Q&A: Ron Lockton, Lockton Cos. L.L.C.Reprints
Ron Lockton was recently appointed vice chairman of insurance broker Lockton Cos. L.L.C. Before that, Mr. Lockton was president of Lockton's property/casualty operations in Kansas City, Missouri, and previously worked at Aetna Inc. as a casualty underwriter. He recently spoke with Business Insurance Editorial Assistant Joyce Famakinwa to discuss his new role and the future of the brokerage industry. Edited excerpts follow.
Q: What can you say about Lockton's succession plan?
A: Obviously we are a privately held company, so we can't get into the details of our succession plan, but ... I see it as an ever growing process, and Lockton's fortunate to have a lot of young talent in important positions. Certainly the formalization of me becoming vice chairman is one step in that process.
Q: How old were you when you took your first job at Lockton, and what did you learn from that experience?
A: When I was 19, I began working here at Lockton as a summer intern. It was the summer after my freshman year of college. My brother was in the mailroom, and I was a file clerk in the claims department. It was a good experience, I enjoyed it. It was really my first experience working closely with Lockton and associates. I got an upfront seat to learn about the Lockton culture. Claims is a great place to learn about the business: It's sort of where the rubber meets the road.

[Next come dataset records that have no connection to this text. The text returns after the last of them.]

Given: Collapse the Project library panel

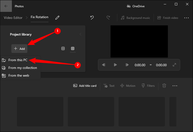Looking at the screenshot, I should point(81,34).
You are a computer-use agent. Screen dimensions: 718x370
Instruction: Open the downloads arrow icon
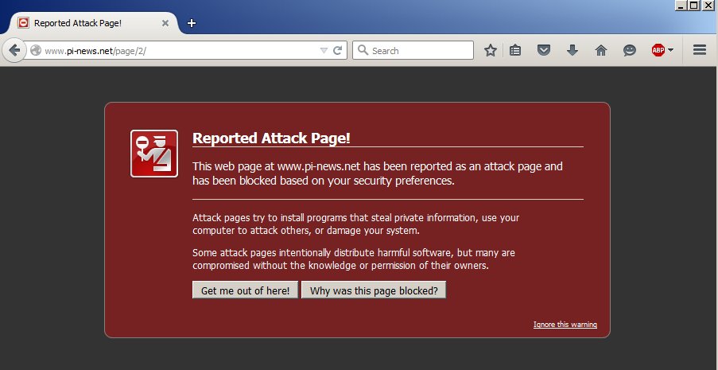coord(572,50)
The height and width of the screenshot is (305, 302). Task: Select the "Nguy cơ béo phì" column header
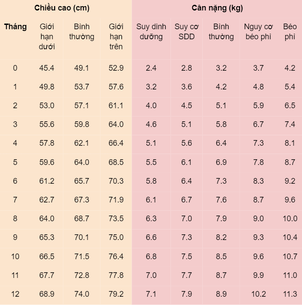tap(258, 32)
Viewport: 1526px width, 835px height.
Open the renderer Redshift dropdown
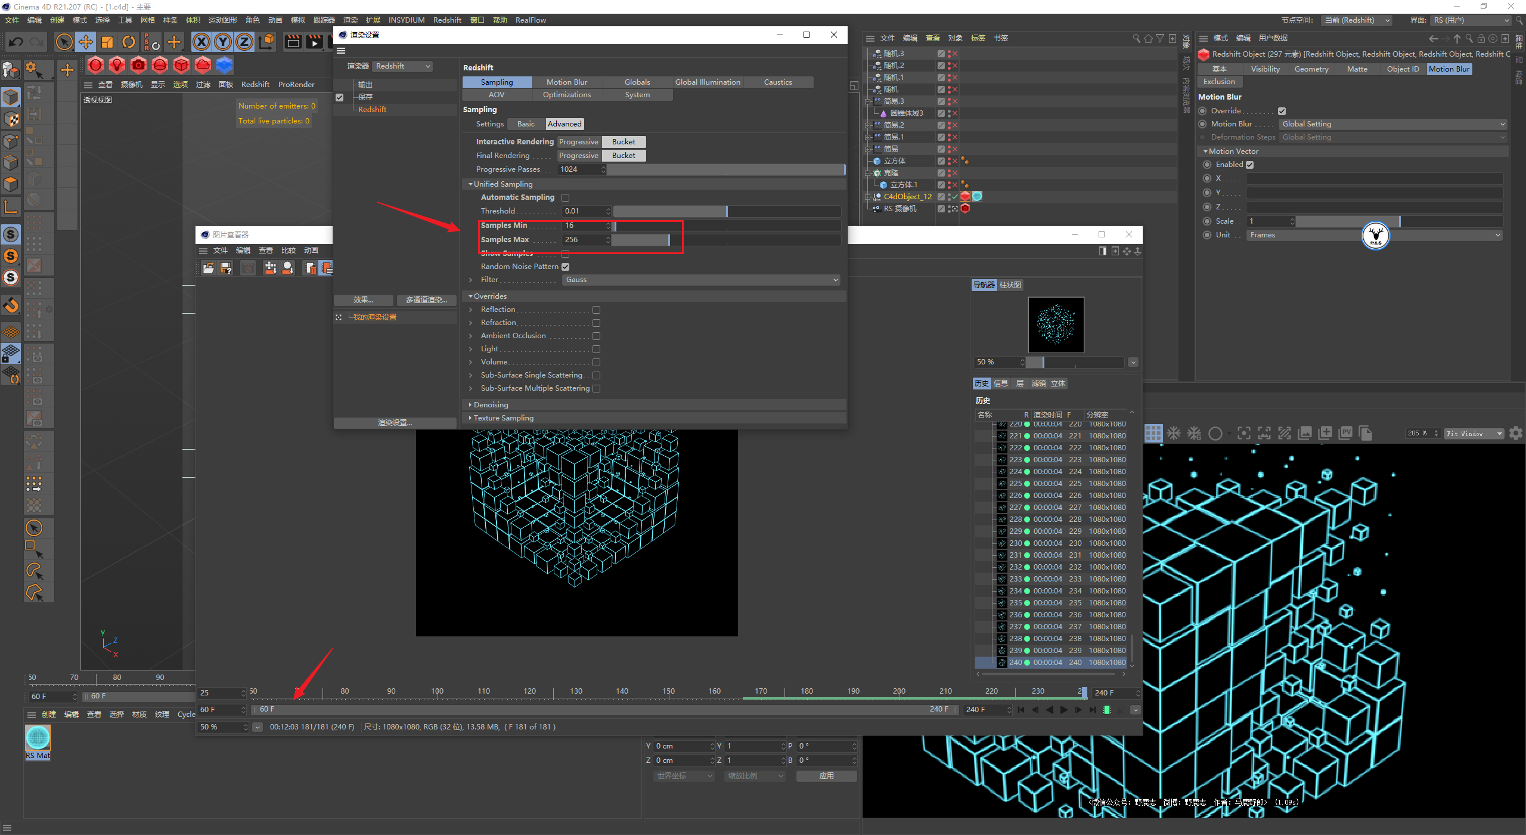403,66
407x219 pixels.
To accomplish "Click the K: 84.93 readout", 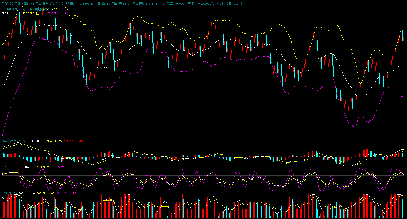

Q: What do you see for the future of the brokerage industry?
A: A couple of points come to mind. I think we will see on the brokerage side of business certainly some continued consolidation. There is probably going to be some expansion in sources of capital available for taking risks, so it will be an interesting dynamic. I think risk managers and insurance buyers will have fewer brokerage choices but they will have a lot of options when it comes to ways to transfer risk.

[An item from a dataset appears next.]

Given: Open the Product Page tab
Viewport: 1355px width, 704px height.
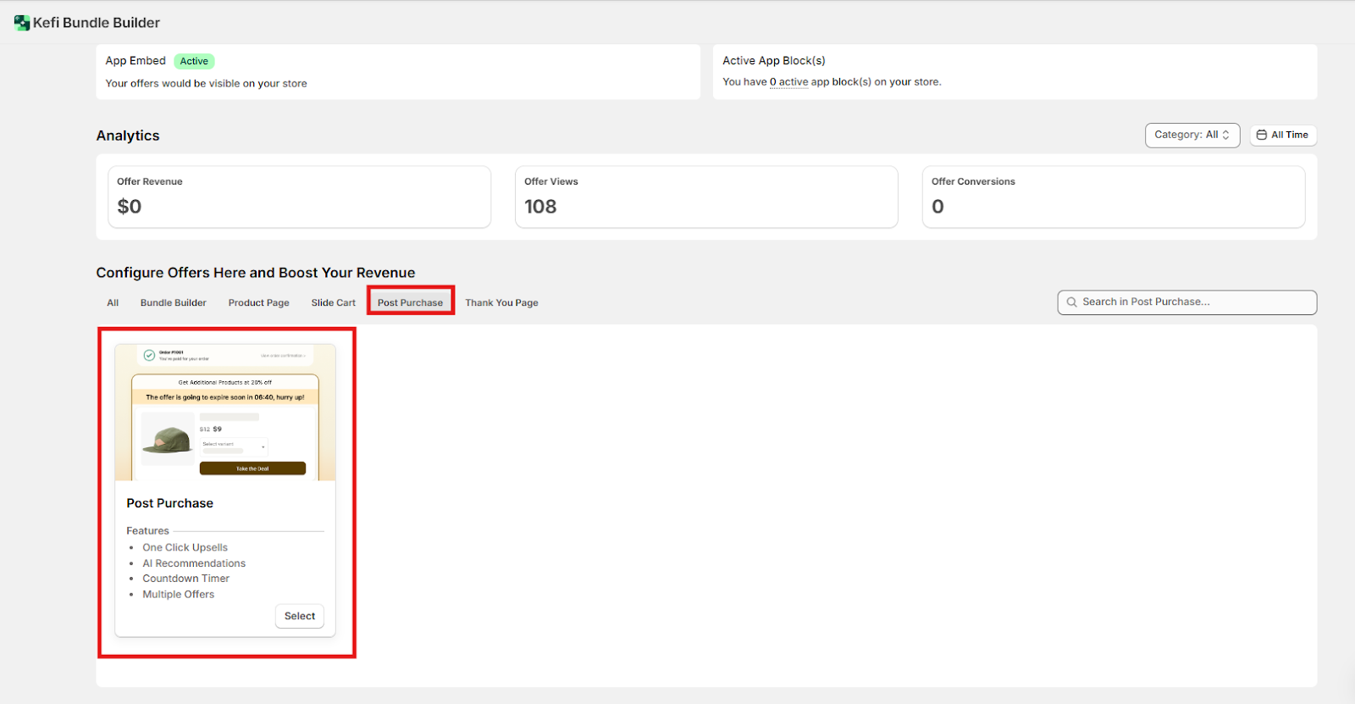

This is a knowledge-based business; I think the successful broker in the future is going to have to be smart, have a lot of resources, be a student of the business and really be able to serve their clients with all of those attributes.
Q: What is the best part of what you get to do every day?
A: All of the key decision makers in our company and certainly all of the shareholders have day-to-day client responsibilities. That has always been a part of what I have done whether I was president or whether I was transitioning into our holding company.
Over the last year I have been working on projects and working closely with our chairman, David Lockton (Ron's uncle), and learning about strategies and what it takes to operate a global business at same time working with clients.
I think the best part of what I do is being able to be close to the business in terms of what we do, which is focus on and service clients, and at the same time have a seat at the table where we are making important decisions about how to move the business forward.
It's a really unique thing in the brokerage world. You don't very often see key executives that also handle client relationships on a day to day basis.
Q: Why is it important to have a succession plan now, and what advice do you have for other organizations when it comes to this?
A:I don't have a crystal ball, and we are certainly not business succession experts but we do have a little bit of experience with it. In 1998 my father (Jack Lockton) was diagnosed with pancreatic cancer, and we had to move very quickly and make a lot of decisions about succession sort of in a forced manner. The biggest thing we learned there is that it's awfully nice to take your time and that ... succession planning is really important.
Q: What do you feel you bring to this role?
A: As an owner of the company, I feel my appointment to vice chairman speaks volumes about our family's commitment to our business remaining a private enterprise. To have a Lockton in our succession plan at a high level makes a statement that we are ... in this for the long run.